У ворот консульства спокойно сидел на табурете человек с усами необычайной длины, бывший чиновник удельного ведомства.
— Как у нас, в порядке? — спросил Живаго.
— А разве что?.. — обеспокоился сторож.
— По другим ищут…
— К нам не пойдут — тут друзья… Хотите поспать? Я до утра.
«Друзья! — думал Живаго, подымаясь по черной лестнице. — Сейчас схватили за ногу, возьмут и за глотку». Он постоял, не входя в комнату швейцара, повернулся и вновь вышел на улицу.
«Если посмели там, посмеют и здесь», — решил он про себя.
— Я лучше к Георгию, — сказал он сторожу. — В такую ночь там спокойнее.
Георгий — это была личность, знакомая всему Петрограду. Бывший гвардейский офицер, правда военного времени, сын и племянник крупных бакинских нефтяников какими-то особыми поворотами судьбы оказался членом партии большевиков, комендантом одного из центральных районов города. Высокий, стройный, легкий, словно созданный для формы черного или царскосельского гусара, он держался со всеми людьми веселым простофилей, душой-парнем, отзывчивым, гостеприимным, необидчивым, бабником, забулдыгой. Он располагал в районе тремя огромными квартирами в лучших домах, набитыми стильной мебелью, картинами, гигантскими коврами, фарфором и прочим добром. Говорили, что одна из этих квартир принадлежала его отцу, другая дяде и третья, поменьше, ему самому.

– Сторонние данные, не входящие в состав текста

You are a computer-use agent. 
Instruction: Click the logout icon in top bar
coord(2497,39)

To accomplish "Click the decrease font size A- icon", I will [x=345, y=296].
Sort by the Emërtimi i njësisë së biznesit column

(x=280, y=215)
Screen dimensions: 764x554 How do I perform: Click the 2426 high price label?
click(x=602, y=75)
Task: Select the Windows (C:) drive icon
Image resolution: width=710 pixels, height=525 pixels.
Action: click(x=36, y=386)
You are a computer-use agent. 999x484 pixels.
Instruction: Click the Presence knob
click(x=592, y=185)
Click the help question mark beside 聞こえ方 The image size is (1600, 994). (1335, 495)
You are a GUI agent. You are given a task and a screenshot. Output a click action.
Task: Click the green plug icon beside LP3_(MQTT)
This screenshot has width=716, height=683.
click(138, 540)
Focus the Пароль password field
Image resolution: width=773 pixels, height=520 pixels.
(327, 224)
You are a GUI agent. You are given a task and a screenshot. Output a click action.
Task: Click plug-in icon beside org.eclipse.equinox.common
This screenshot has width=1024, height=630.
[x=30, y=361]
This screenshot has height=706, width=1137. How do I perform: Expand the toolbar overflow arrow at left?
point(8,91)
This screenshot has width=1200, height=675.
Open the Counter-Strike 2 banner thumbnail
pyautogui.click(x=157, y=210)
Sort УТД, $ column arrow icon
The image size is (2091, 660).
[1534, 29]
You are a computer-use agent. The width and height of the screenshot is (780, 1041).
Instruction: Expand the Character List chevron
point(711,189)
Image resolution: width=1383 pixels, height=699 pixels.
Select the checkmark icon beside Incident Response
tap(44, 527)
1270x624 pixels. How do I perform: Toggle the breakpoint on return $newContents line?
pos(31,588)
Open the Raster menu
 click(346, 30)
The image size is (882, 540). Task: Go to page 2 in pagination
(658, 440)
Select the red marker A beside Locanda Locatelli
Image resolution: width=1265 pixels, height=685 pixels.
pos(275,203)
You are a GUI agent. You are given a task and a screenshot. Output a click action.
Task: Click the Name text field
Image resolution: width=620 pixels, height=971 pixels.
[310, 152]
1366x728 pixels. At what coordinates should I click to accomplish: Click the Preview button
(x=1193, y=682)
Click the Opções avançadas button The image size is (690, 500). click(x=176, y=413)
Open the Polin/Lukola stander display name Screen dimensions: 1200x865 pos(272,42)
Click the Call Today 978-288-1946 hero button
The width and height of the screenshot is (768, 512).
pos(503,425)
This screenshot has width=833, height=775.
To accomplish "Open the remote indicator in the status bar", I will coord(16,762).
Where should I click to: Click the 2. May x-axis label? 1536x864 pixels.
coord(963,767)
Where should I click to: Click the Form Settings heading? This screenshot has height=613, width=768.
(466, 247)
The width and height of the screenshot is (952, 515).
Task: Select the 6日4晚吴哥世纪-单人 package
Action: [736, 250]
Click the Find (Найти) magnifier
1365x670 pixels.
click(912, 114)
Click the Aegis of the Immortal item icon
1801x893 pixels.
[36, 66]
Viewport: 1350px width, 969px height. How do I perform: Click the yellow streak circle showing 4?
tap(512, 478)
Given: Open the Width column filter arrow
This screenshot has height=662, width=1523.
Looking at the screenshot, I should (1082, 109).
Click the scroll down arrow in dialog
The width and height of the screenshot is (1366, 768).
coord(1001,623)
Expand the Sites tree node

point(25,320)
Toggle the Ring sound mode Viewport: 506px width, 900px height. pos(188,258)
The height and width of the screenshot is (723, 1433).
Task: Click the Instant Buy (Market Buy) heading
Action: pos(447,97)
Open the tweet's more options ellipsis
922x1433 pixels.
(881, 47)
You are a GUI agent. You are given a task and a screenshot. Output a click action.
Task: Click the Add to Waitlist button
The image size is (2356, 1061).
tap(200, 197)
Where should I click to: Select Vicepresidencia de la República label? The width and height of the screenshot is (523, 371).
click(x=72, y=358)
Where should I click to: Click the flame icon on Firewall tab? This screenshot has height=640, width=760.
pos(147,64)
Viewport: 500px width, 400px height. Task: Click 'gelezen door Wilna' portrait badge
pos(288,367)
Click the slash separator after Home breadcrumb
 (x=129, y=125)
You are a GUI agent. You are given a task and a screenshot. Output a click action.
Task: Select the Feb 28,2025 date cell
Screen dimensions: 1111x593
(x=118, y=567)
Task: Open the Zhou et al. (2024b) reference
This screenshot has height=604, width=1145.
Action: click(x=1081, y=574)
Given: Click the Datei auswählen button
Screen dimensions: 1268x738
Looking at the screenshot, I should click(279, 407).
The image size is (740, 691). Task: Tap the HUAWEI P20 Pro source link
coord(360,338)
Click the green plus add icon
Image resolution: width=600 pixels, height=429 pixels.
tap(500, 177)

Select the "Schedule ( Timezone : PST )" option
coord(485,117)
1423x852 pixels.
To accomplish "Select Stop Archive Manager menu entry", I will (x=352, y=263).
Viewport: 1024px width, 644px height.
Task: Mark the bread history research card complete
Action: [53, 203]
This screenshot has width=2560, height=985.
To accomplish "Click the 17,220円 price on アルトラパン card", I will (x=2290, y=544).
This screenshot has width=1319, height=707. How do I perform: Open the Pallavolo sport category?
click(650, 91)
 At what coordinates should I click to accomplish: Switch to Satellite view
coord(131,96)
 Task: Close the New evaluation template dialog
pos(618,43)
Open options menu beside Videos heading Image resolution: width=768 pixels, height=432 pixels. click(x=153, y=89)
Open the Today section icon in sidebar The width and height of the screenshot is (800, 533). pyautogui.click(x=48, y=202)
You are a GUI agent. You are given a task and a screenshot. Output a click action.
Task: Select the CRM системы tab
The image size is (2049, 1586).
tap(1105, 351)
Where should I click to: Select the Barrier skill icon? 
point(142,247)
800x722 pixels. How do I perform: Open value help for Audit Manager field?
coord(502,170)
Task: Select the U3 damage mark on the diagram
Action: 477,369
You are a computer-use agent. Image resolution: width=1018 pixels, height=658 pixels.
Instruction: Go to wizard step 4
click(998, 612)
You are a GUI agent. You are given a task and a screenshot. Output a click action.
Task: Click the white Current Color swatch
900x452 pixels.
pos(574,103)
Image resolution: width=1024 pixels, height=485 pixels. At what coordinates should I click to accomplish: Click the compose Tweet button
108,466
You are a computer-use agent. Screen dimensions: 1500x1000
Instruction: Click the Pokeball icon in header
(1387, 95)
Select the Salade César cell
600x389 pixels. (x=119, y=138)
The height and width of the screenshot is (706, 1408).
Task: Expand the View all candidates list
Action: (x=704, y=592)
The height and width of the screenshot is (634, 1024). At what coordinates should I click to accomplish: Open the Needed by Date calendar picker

Самая большая посещалась всеми застрявшими в городе и вечно сновавшими между севером и югом южанами с ловкостью, заставлявшей предполагать у них наличие шапок-невидимок.
Все эти обстоятельства казались если не таинственными, то подозрительными, но при столкновении с Георгием всякий начисто отказывался заподозрить в этом простодушном парне человека ловкого и себе на уме. Он был вхож во все учреждения и институты города, вплоть до Смольного. Появлялся без дела, ни у кого ничего не просил и всем готов был услужить.
Когда Живаго в три часа ночи постучал в квартиру Георгия, ему сейчас же открыла дверь старуха армянка. Георгий где-то «на операции», а товарищ может зайти. Там только свои. Он может лечь спать в кабинете. Из большой столовой доносились голоса. Гортанный, чужой язык. Попадались знакомые слова: Смольный. Америка…
Живаго прошел в кабинет — нарядную комнату в виде большого толстого Г — и лег на огромный угловой диван, над которым склонилась высокая, почти до потолка, лампа. Под ее абажуром могли спрятаться четыре человека. Леонид Иванович накрыл лицо шитой бисером подушечкой и подумал, как выгодно иногда замечтаться в белую ночь…
Ксения шла с отрядом Выборгского райкома. Эта белая ночь напоминала ей чем-то довоенные пасхальные ночи, когда старушки шли к Сампсонию с куличами и яйцами в белых платочках, со свечами, которые следовало зажечь после полуночи. Маленькой девочке казалось, что ночные улицы с толпами пешеходов, заполнившими тротуары и мостовую, похожи на рисунок из сказки и затаили в себе возможность необычного, предчувствие чуда. Став взрослой, она вспоминала об этих ночах как о наивной, детской игре в таинственное, которой бабушки, тетки, соседки отдавались со всей силой неугасаемо жившей в них надежды.
Ксения знала, что есть приказ об обыске в буржуазных кварталах города, для чего мобилизованы все коммунисты и комсомольцы, не ушедшие на фронт, что всем идущим на обыск предложено взять с собой оружие, что на мостах стоит охрана, проверяющая документы, что над Финским заливом идет артиллерийская дуэль между фортами и кораблями Балтфлота. Но какая именно роль предстоит ей и ее отряду, она не знала, как не знала и подробностей положения на фронте. Степан летал теперь почти ежедневно в разведку к финским берегам, к Биорке, где крейсировала английская эскадра. Отсутствовали и братья Ветровы. В райкоме весь день царило оживление. Отец запер свой кабинет на ключ, взял винтовку и пошел во главе отряда с особым заданием.